I need to call my “vulnerability thing” what it was: ableism. Internalized, sure, and deliberately kept that way (like it would only cause harm if it got out), but all the same. It made itself at home in me without any right to be there. And it stayed for so long because it looked like other things: perfectionism, intelligence, work ethic, high standards. The qualities we praise in achievers like me. I thought that by sealing every crack, suturing every wound, and always being fine, I could keep pace with the people who counted. I meant able-bodied people, of course. It is, after all, their world.

I built myself around the idea that being perfect would protect me. Perfect grades are simple. A perfect personality is easy enough to approximate as long as you never get angry. No one will notice that you never voice an opinion if they think you’re smart. So I quietly stuffed down the unpleasantries and learned to embody likability (a familiar maneuver for many women). And yes, these habits took hold because I was a woman in my early twenties as much as anything else. Nobody likes it when we ruffle feathers, regardless of our body type. But it’s also no coincidence that they ramped up after my spinal surgery in college, when my body reminded me that it has the final say no matter what.

That tells you what I was really protecting myself from. I didn’t want my body to matter — or, more accurately, I didn’t want cerebral palsy to matter. Because I assumed that disability only matters if it limits you. That’s the only way we ever talk about it, like the goal is for everyone to forget it’s there. I can make that happen relatively easily, so I thought I had to. I would not become one of “those people.” I would not be Bad Disabled.

I should have known better, especially as a queer person. No one can contain that much shame for that long. I came out thanks to a similar realization. But I was only in the closet about my sexuality for six months; it took me twenty-one years to acknowledge disability as part of my life, and another five to not hate myself for it. Ableism is that insidious, accepted, and pervasive. By the time you learn what it is, chances are it’s already a key component of your worldview. It turns you against your community and yourself. But other people will call it strength and success because that’s how it can appear from outside.

Unlearning those habits has not always looked cute. In the past year I’ve made more mistakes, gotten into more arguments, and asked for more help than in the previous decade combined. And no, the consequences aren’t all great; turns out, for example, that not every friendship recovers from a fight, sometimes people will hold it against you if you bail on plans because you’re tired, and it’s scary to admit when you’re not enjoying something in bed. I’m still learning to take the risk of telling the truth. But I’ve also learned that making myself vulnerable will not destroy me. And neither will giving cerebral palsy the space it always deserved.
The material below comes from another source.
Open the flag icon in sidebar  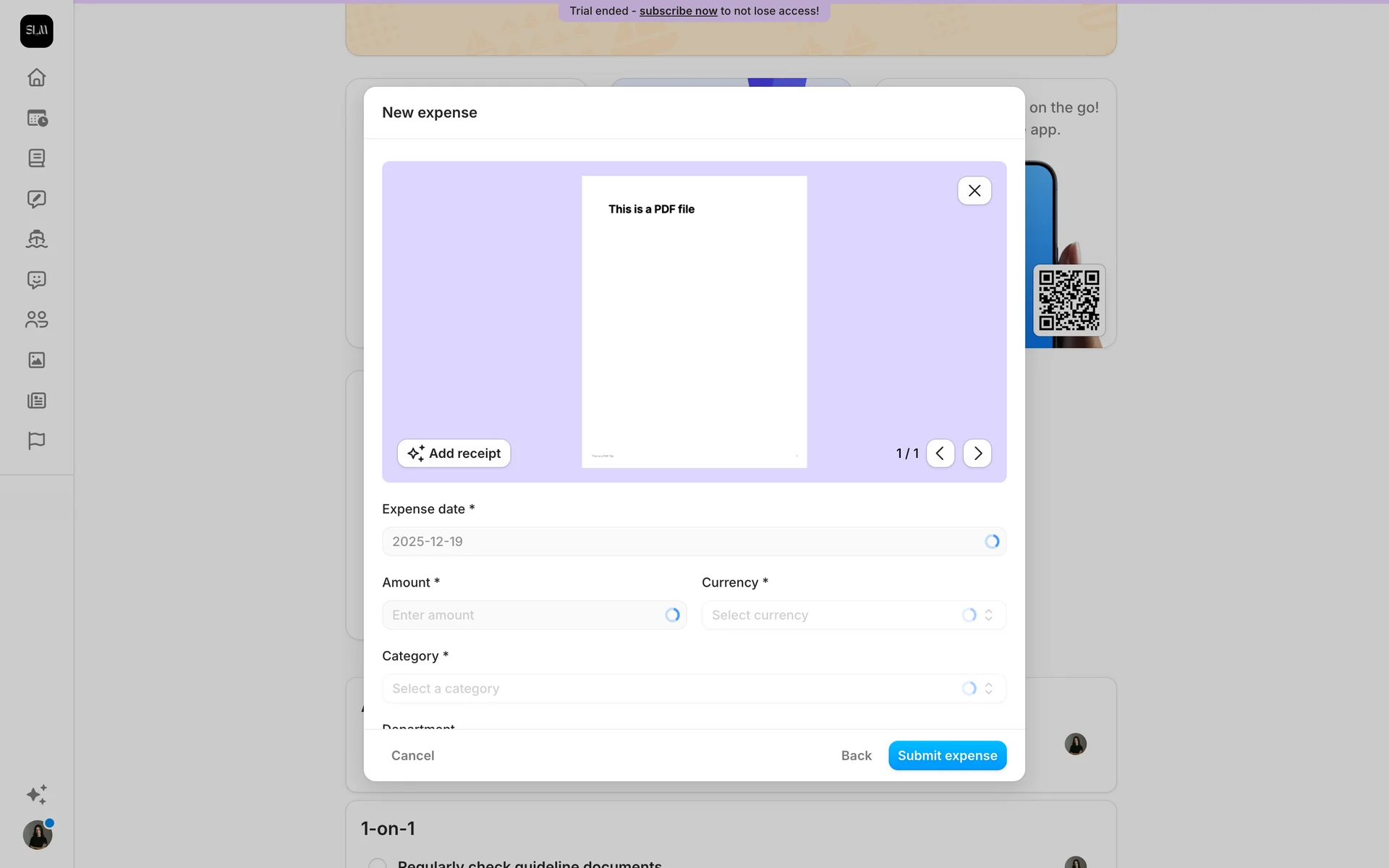point(37,441)
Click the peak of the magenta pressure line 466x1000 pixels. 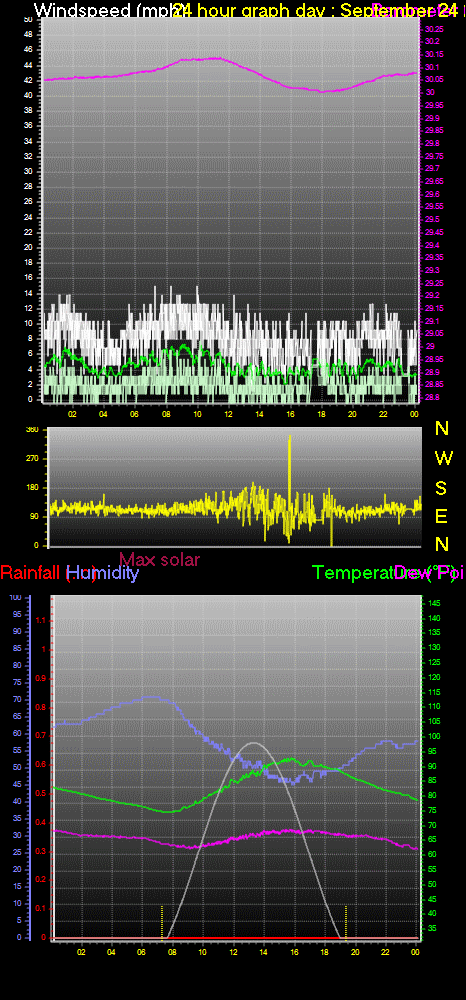(x=217, y=58)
Ironically, I’m at more risk than ever now by virtue of writing about my body on the internet. I also live away from home, without the safety of my family (which disabled people are never really expected to relinquish all the way). But the difference is that I’m not afraid. Vulnerability does not have to translate into anxiety. People like to praise it as some kind of secret ingredient in dating — like no one would ever be single again if they could “just open up more!” But I’ve found that being vulnerable strengthened my relationship to myself and my body first. Now I know my cerebral palsy matters, that it’s not something I can or should experience alone, and that independence and imperfection are not mutually exclusive. There is more room for pleasure and enjoyment in my life now. I get to be a whole person.

Recently I shared some good news with a friend and admitted that “it makes me really nervous.” She said “I think you’re just excited.” I ruled excitement out for years because its flip side is disappointment — which I didn’t want to leave myself open to. She’s right, though. I have a lot to be excited about. And while that’s scarier than the alternative, it’s also a hell of a lot more fun.